◆ WHAT TO DO ◆
Copy the stretch of material from the line containing "At what coordinates" through the line containing "click(281, 69)", leaving out the pictures.

◆ MATERIAL TO PROCESS ◆

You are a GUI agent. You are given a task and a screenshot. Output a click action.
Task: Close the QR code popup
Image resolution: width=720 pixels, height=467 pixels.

==

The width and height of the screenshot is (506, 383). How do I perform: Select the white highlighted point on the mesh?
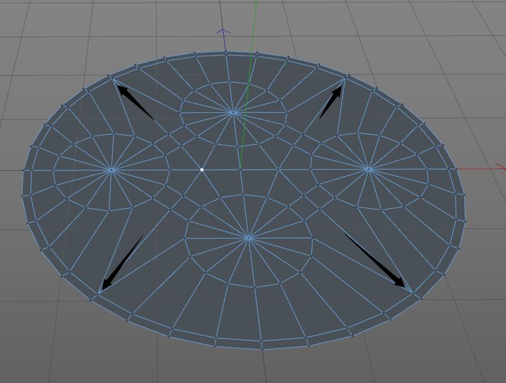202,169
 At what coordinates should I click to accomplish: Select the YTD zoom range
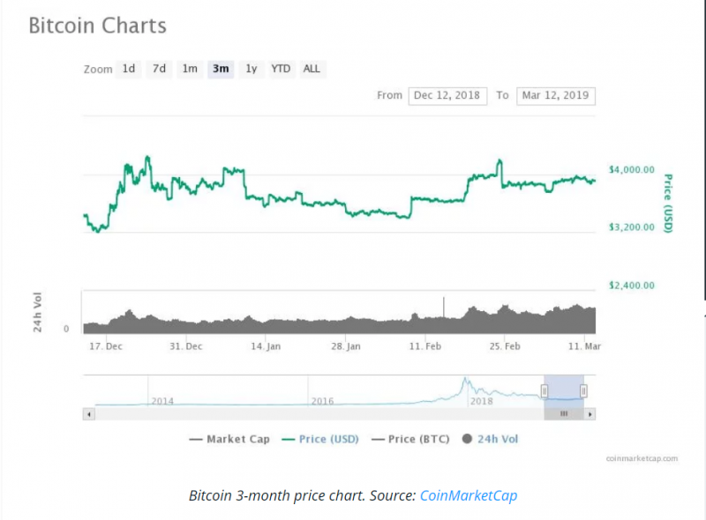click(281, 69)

◆ SOLUTION FOR THIS PROBLEM ◆
 At what coordinates should I click to accomplish: Select the YTD zoom range
click(281, 69)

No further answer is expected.